Segment Start: The records
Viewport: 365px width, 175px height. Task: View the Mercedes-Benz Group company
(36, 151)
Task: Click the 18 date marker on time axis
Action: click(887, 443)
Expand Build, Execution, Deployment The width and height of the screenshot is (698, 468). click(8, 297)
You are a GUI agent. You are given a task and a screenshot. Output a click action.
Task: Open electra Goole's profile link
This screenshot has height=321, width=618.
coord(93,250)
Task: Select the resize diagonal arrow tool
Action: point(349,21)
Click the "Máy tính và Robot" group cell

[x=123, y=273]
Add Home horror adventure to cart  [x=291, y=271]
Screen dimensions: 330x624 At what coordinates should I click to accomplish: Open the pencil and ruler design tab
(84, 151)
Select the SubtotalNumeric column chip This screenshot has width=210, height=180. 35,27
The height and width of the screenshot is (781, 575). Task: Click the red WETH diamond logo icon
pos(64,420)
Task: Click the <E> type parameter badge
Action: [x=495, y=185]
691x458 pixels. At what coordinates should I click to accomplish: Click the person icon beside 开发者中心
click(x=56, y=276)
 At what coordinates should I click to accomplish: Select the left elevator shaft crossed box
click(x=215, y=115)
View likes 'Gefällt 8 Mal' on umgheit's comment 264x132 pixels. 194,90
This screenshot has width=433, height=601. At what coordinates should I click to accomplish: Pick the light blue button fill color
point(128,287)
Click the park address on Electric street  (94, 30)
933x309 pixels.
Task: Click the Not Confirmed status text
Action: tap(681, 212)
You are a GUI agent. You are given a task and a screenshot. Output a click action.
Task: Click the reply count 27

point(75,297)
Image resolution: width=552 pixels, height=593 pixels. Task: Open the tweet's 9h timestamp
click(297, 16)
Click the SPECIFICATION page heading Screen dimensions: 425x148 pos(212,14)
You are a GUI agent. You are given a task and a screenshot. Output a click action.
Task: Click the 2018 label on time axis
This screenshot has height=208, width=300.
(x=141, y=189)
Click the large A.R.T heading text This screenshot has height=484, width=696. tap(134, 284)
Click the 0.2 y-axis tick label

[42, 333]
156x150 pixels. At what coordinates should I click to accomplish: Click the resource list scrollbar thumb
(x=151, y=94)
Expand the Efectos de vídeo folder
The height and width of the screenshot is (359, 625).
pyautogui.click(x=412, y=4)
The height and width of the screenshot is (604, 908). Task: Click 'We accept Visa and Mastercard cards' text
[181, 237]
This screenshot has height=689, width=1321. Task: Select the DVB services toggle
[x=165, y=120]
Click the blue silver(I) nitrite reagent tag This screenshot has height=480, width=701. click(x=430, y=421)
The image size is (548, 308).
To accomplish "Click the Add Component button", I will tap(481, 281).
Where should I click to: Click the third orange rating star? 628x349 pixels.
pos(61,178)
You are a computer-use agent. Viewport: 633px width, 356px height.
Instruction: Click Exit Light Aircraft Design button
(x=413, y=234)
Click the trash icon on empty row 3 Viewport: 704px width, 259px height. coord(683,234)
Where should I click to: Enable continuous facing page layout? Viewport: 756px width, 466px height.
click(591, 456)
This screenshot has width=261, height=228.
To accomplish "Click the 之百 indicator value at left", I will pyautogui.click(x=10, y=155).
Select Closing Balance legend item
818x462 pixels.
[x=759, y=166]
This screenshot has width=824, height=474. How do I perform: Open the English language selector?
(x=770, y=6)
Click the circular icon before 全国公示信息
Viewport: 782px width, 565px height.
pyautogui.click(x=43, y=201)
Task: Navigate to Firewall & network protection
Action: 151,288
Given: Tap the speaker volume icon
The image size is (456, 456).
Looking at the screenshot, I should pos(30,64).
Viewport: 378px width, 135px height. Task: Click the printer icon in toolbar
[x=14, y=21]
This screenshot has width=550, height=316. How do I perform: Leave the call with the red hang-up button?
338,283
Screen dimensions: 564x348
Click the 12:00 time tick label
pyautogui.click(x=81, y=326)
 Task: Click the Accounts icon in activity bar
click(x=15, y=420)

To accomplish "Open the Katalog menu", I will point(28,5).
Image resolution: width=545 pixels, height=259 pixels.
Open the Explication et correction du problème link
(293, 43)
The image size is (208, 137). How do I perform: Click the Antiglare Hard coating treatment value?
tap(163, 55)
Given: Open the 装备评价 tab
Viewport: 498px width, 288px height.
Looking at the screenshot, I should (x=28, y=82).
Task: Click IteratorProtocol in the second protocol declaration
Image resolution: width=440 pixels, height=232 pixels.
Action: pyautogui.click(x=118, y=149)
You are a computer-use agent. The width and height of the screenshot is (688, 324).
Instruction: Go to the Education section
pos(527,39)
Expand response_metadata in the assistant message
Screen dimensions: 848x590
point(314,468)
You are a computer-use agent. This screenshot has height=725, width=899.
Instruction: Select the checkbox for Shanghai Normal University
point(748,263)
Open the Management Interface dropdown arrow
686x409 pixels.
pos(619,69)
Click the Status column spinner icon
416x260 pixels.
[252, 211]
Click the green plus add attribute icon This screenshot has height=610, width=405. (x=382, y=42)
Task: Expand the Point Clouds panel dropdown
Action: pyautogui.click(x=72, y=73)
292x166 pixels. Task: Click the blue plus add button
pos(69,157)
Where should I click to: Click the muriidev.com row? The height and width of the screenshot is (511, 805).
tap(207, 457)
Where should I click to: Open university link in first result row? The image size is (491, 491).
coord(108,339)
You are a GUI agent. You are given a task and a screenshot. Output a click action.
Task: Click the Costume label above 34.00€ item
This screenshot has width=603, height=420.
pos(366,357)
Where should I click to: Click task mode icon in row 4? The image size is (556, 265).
Segment End: The records
## [Problem to work on]
Reproduce every entry shown above, precisely as it stands.

## [Answer to this exercise]
Viewport: 365px width, 175px height. Task: View the Mercedes-Benz Group company
(36, 151)
Task: Click the 18 date marker on time axis
Action: click(887, 443)
Expand Build, Execution, Deployment The width and height of the screenshot is (698, 468). click(8, 297)
You are a GUI agent. You are given a task and a screenshot. Output a click action.
Task: Open electra Goole's profile link
This screenshot has height=321, width=618.
coord(93,250)
Task: Select the resize diagonal arrow tool
Action: point(349,21)
Click the "Máy tính và Robot" group cell

[x=123, y=273]
Add Home horror adventure to cart  [x=291, y=271]
Screen dimensions: 330x624 At what coordinates should I click to accomplish: Open the pencil and ruler design tab
(84, 151)
Select the SubtotalNumeric column chip This screenshot has width=210, height=180. 35,27
The height and width of the screenshot is (781, 575). Task: Click the red WETH diamond logo icon
pos(64,420)
Task: Click the <E> type parameter badge
Action: [x=495, y=185]
691x458 pixels. At what coordinates should I click to accomplish: Click the person icon beside 开发者中心
click(x=56, y=276)
 At what coordinates should I click to accomplish: Select the left elevator shaft crossed box
click(x=215, y=115)
View likes 'Gefällt 8 Mal' on umgheit's comment 264x132 pixels. 194,90
This screenshot has width=433, height=601. At what coordinates should I click to accomplish: Pick the light blue button fill color
point(128,287)
Click the park address on Electric street  (94, 30)
933x309 pixels.
Task: Click the Not Confirmed status text
Action: tap(681, 212)
You are a GUI agent. You are given a task and a screenshot. Output a click action.
Task: Click the reply count 27

point(75,297)
Image resolution: width=552 pixels, height=593 pixels. Task: Open the tweet's 9h timestamp
click(297, 16)
Click the SPECIFICATION page heading Screen dimensions: 425x148 pos(212,14)
You are a GUI agent. You are given a task and a screenshot. Output a click action.
Task: Click the 2018 label on time axis
This screenshot has height=208, width=300.
(x=141, y=189)
Click the large A.R.T heading text This screenshot has height=484, width=696. tap(134, 284)
Click the 0.2 y-axis tick label

[42, 333]
156x150 pixels. At what coordinates should I click to accomplish: Click the resource list scrollbar thumb
(x=151, y=94)
Expand the Efectos de vídeo folder
The height and width of the screenshot is (359, 625).
pyautogui.click(x=412, y=4)
The height and width of the screenshot is (604, 908). Task: Click 'We accept Visa and Mastercard cards' text
[181, 237]
This screenshot has height=689, width=1321. Task: Select the DVB services toggle
[x=165, y=120]
Click the blue silver(I) nitrite reagent tag This screenshot has height=480, width=701. click(x=430, y=421)
The image size is (548, 308).
To accomplish "Click the Add Component button", I will tap(481, 281).
Where should I click to: Click the third orange rating star? 628x349 pixels.
pos(61,178)
You are a computer-use agent. Viewport: 633px width, 356px height.
Instruction: Click Exit Light Aircraft Design button
(x=413, y=234)
Click the trash icon on empty row 3 Viewport: 704px width, 259px height. coord(683,234)
Where should I click to: Enable continuous facing page layout? Viewport: 756px width, 466px height.
click(591, 456)
This screenshot has width=261, height=228.
To accomplish "Click the 之百 indicator value at left", I will pyautogui.click(x=10, y=155).
Select Closing Balance legend item
818x462 pixels.
[x=759, y=166]
This screenshot has width=824, height=474. How do I perform: Open the English language selector?
(x=770, y=6)
Click the circular icon before 全国公示信息
Viewport: 782px width, 565px height.
pyautogui.click(x=43, y=201)
Task: Navigate to Firewall & network protection
Action: 151,288
Given: Tap the speaker volume icon
The image size is (456, 456).
Looking at the screenshot, I should pos(30,64).
Viewport: 378px width, 135px height. Task: Click the printer icon in toolbar
[x=14, y=21]
This screenshot has width=550, height=316. How do I perform: Leave the call with the red hang-up button?
338,283
Screen dimensions: 564x348
Click the 12:00 time tick label
pyautogui.click(x=81, y=326)
 Task: Click the Accounts icon in activity bar
click(x=15, y=420)

To accomplish "Open the Katalog menu", I will point(28,5).
Image resolution: width=545 pixels, height=259 pixels.
Open the Explication et correction du problème link
(293, 43)
The image size is (208, 137). How do I perform: Click the Antiglare Hard coating treatment value?
tap(163, 55)
Given: Open the 装备评价 tab
Viewport: 498px width, 288px height.
Looking at the screenshot, I should (x=28, y=82).
Task: Click IteratorProtocol in the second protocol declaration
Image resolution: width=440 pixels, height=232 pixels.
Action: pyautogui.click(x=118, y=149)
You are a computer-use agent. The width and height of the screenshot is (688, 324).
Instruction: Go to the Education section
pos(527,39)
Expand response_metadata in the assistant message
Screen dimensions: 848x590
point(314,468)
You are a computer-use agent. This screenshot has height=725, width=899.
Instruction: Select the checkbox for Shanghai Normal University
point(748,263)
Open the Management Interface dropdown arrow
686x409 pixels.
pos(619,69)
Click the Status column spinner icon
416x260 pixels.
[252, 211]
Click the green plus add attribute icon This screenshot has height=610, width=405. (x=382, y=42)
Task: Expand the Point Clouds panel dropdown
Action: pyautogui.click(x=72, y=73)
292x166 pixels. Task: Click the blue plus add button
pos(69,157)
Where should I click to: Click the muriidev.com row? The height and width of the screenshot is (511, 805).
tap(207, 457)
Where should I click to: Open university link in first result row? The image size is (491, 491).
coord(108,339)
You are a GUI agent. You are given a task and a screenshot. Output a click action.
Task: Click the Costume label above 34.00€ item
This screenshot has width=603, height=420.
pos(366,357)
Where should I click to: Click task mode icon in row 4? The image size is (556, 265).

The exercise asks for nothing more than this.